In the last blog I shared some introductory insights into this great Old Testament book. Now let me share a gleaning from each of the chapters.
- Verse 21 is one of the greatest proclamations of faith in the Bible. After losing everything, Job's first words were, "Blessed be the name of the Lord."
- I wonder how many spouses have been successful in leading their mates to turn away from the Lord.
- Job asks a question that is still prominent today: What's the point of life when it doesn't make sense?
- The first speech by Eliphaz suggests that Job must have done something wrong to have gone through the losses he did.
- "If I were in your shoes...." People suffering like Job usually don't need advice. They just need friendship and compassion.
- Job is brutally honest in expressing his disappointment in his friends.
- He is also brutally honest with God--"Don't you have better things to do than pick on me?"
- Bildad's turn--full of advice. He believed Job's woes had to come about as a result of sin.
- Job asks one of the most pertinent and profound questions ever asked: "How can mere mortals get right with God?"
- Job, why don't you tell us how you really feel?
- Job's friends meant well, even though a comfort, they really weren't.
- Job speaks tons of wisdom when he can say in the midst of his suffering that God is sovereign over the universe.

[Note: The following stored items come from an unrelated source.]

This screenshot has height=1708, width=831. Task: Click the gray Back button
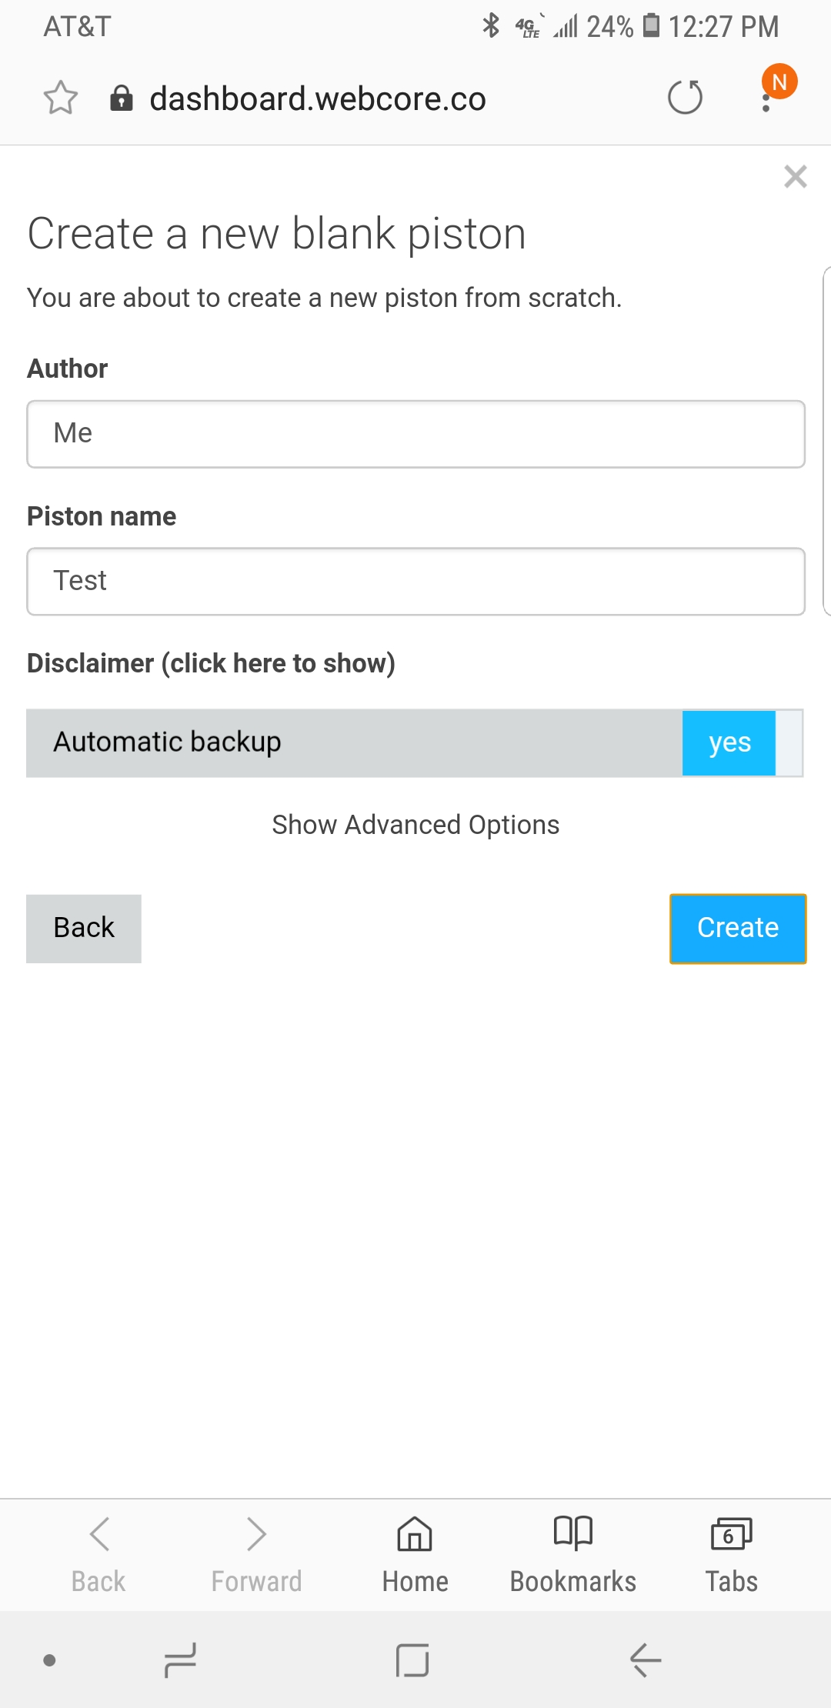coord(84,928)
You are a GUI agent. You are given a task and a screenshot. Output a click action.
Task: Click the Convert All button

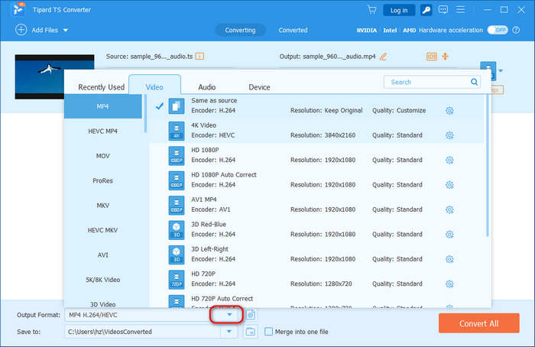(478, 323)
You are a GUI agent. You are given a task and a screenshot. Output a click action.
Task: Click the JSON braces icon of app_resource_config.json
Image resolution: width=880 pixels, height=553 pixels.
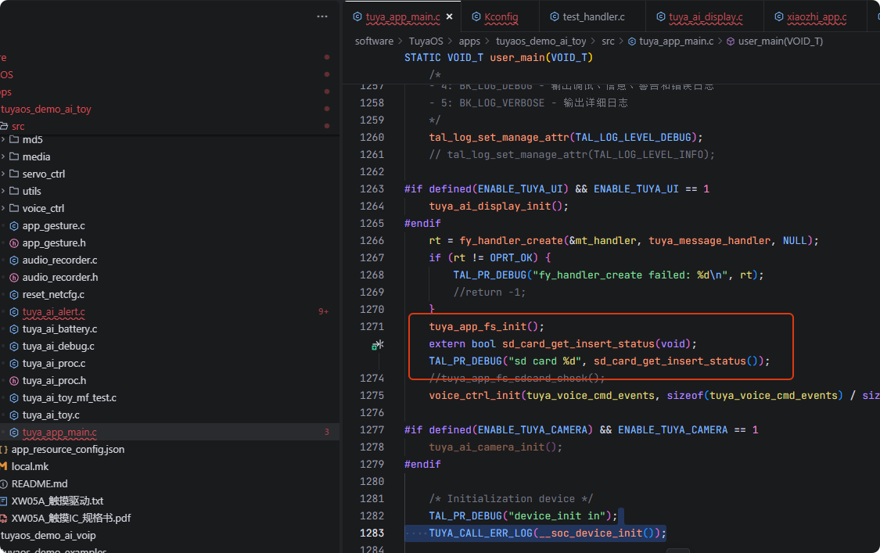coord(4,449)
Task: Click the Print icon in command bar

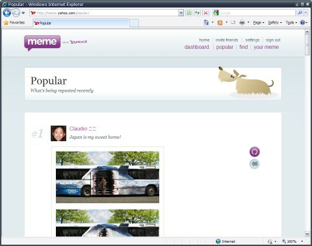Action: click(242, 23)
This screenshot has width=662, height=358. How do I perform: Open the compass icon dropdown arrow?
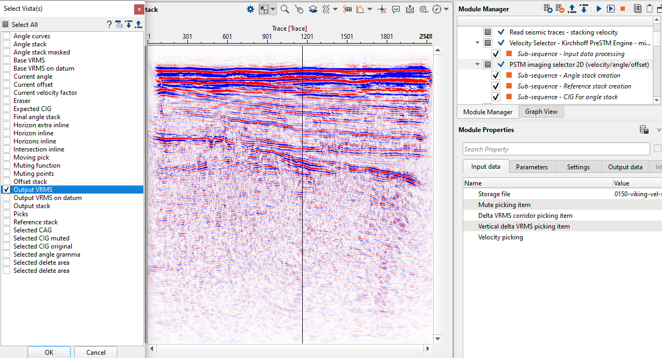pos(446,9)
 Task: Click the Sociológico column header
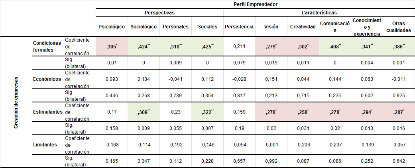pyautogui.click(x=144, y=27)
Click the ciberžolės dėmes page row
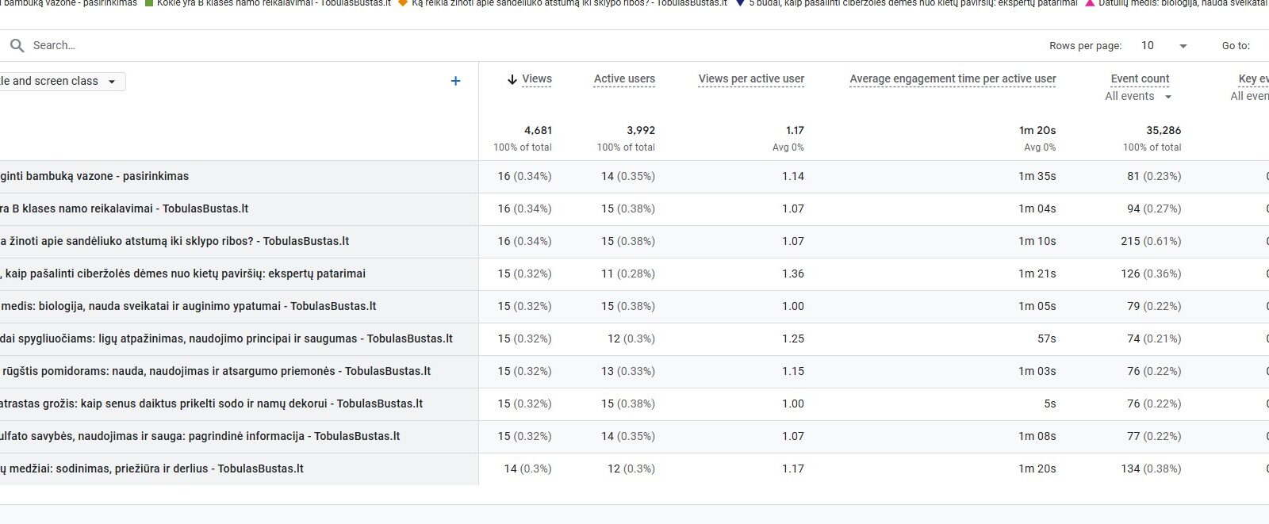1269x524 pixels. (x=184, y=273)
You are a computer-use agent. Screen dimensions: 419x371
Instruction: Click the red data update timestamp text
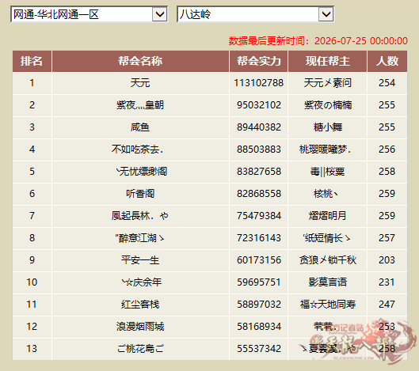coord(318,41)
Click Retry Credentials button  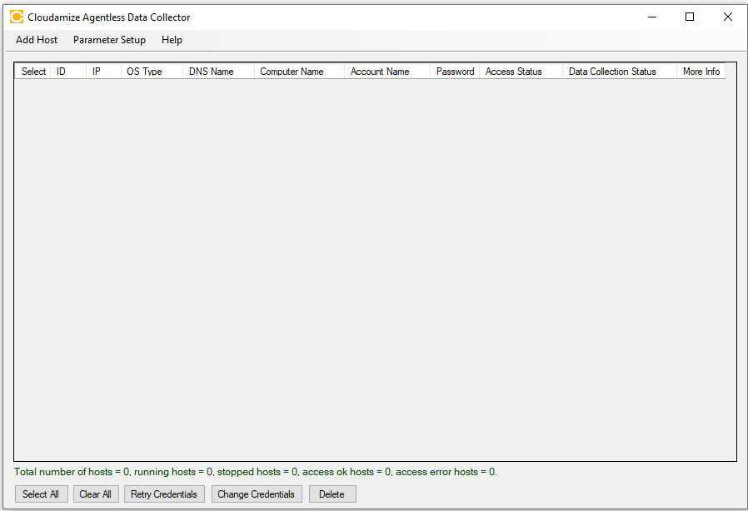point(164,494)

- Job has two requests for God: God, back off the trials. God, give me an audience so I can ask you some questions.
- One of his questions is still being asked today--one of life's ultimate questions: If we humans die, will we ever live again?
- Much of what Job's friends say is accurate. It's just that they act like they have life all figured out.
- Job relentlessly gives his friends, God, and the earth a tongue lashing.
- Job's mood seems to move from anger to desperate brokenness: "My spirit is broken, my days used up."
- Bildad, Round 2--He's a bottom-line kind of guy. Very simply, he says, "It is the wicked who go down."
- Even though Job has suffered pain, rejection, and hopelessness, he makes one of the most profound statements in the book--"Still, I know that God lives."
- Zophar's speech reminds me of someone who is more hipped up on analyzing a crisis instead of being a friend to one in a crisis.
- Job raises the age-old question: Why do the wicked prosper and the good suffer?